The vision of transparency was always maintained in balance with the priority of energy efficiency. The open curtain walls on the east and west façades provide the first obvious gesture, and their careful design to be energy efficient and integral in the building’s energy systems ensured their viability. The curtain walls’ structures, including the west wall’s cable-stayed system and their supports, were carefully detailed to keep all elements to a minimum size
Everything between the two curtain walls was as minimal as possible, as well. Architecturally, the open plan was designed to achieve this goal. And structurally, the thinnest profiled structure possible was developed to be visually exposed and allow maximum clear views thought the building to the lake.

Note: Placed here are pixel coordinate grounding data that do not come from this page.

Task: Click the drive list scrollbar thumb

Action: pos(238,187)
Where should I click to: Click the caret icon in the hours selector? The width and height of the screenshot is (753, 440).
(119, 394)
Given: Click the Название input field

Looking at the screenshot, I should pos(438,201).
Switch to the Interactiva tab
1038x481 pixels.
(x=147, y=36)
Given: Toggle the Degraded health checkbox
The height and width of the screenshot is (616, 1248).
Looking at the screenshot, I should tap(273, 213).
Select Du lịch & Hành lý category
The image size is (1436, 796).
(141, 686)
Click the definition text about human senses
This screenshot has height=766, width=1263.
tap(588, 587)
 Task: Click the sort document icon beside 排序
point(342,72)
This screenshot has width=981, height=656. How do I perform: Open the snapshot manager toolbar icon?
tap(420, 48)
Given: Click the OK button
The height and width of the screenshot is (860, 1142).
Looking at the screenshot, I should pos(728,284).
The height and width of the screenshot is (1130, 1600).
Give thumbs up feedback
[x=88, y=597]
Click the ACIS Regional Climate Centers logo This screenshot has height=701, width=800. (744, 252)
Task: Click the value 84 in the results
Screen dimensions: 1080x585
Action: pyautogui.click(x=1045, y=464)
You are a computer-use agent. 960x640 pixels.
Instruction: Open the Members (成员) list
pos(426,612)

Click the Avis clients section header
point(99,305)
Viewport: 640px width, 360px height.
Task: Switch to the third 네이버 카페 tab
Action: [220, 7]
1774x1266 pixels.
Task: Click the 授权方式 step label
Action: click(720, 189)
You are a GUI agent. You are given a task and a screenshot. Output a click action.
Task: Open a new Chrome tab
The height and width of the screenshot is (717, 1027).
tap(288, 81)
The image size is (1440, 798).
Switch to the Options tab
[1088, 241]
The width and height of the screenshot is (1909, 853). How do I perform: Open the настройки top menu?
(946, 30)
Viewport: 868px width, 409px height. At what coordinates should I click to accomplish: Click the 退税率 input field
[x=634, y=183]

The same holds true for the secondary structures, such as for the pair of feature stairs at the building entry.
Structural design story
Upon completion, the four-story structure integrates various systems and components for optimal efficiency of both cost and energy. The floor structure combines specialty precast concrete barrel vault slabs and ordinary precast concrete plank slabs supported by cast-in-place post-tensioned girders. These are supported by interior cast-in-place concrete columns and architectural precast concrete exterior walls, which double as structural shear walls for the lateral load resisting system. In addition to this primary structure, a double-skinned glass wall on the west façade is supported through a two-way cable net system, which is anchored to the ground and roof level and the shear walls at each end of the building, and a pair of cantilevered feature stairs, which serve as entry features to the library.
Although the final structural system of the building is relatively simple, the collaborative process required for such a complex, integrated design proved to be the real challenge. Several structural systems, including cast-in-place, precast concrete, and many combinations of the two, were studied before the final system was agreed upon by the team as the most cost-effective, easiest to erect, and least disruptive to the transparency of the architecture.
To minimize costs, every structural component of the building was scrutinized by the design team and Pepper Construction, starting with the foundations. Most four-story, concrete buildings in Chicago can be founded on spread footings. However, with the heavy precast slabs and a spacious 30-foot by 30-foot grid, and the soil condition just 30 feet from the shore of Lake Michigan, the spread footing option was not viable. A continuous mat or deep caisson foundations were the remaining available options. Loyola was wary of the caisson option, since they could not recall if the Lake Michigan seawall tiebacks, which would be located right below the new library, still existed. There were also indications that the tie-backs, if remaining, were still an integral part of the seawall. Pricing of the two foundation schemes favored the caisson option by nearly 20 percent, so it was necessary to verify if in fact the tiebacks remained. A deep earth scanning over the site was performed and the analysis concluded that the tiebacks had been removed. The scheme moved forward with a caisson foundation.
As with the foundations, the gravity load carrying system went through several design iterations as well to minimize cost and integrate the architecture with the mechanical systems. Since the slabs were to be used as a thermal mass for radiant heating and cooling, they had to be exposed. A 9-inch, two-way, post-tensioned floor slab would have been ideal but was eliminated in favor of a one-way slab with girders to support the large, curved slab openings that were integral to the lobby and elliptical stair designs. As the design evolved, Transsolar indicated that greater surface area would improve the performance of the radiant slab, while SCB was promoting a structural floor with a constant depth. Ultimately, everyone agreed to girders with a one-way concrete joist system, although SCB felt that the barrel-shaped profile between the joists was more aesthetically pleasing and would also integrate better with its lighting design concept.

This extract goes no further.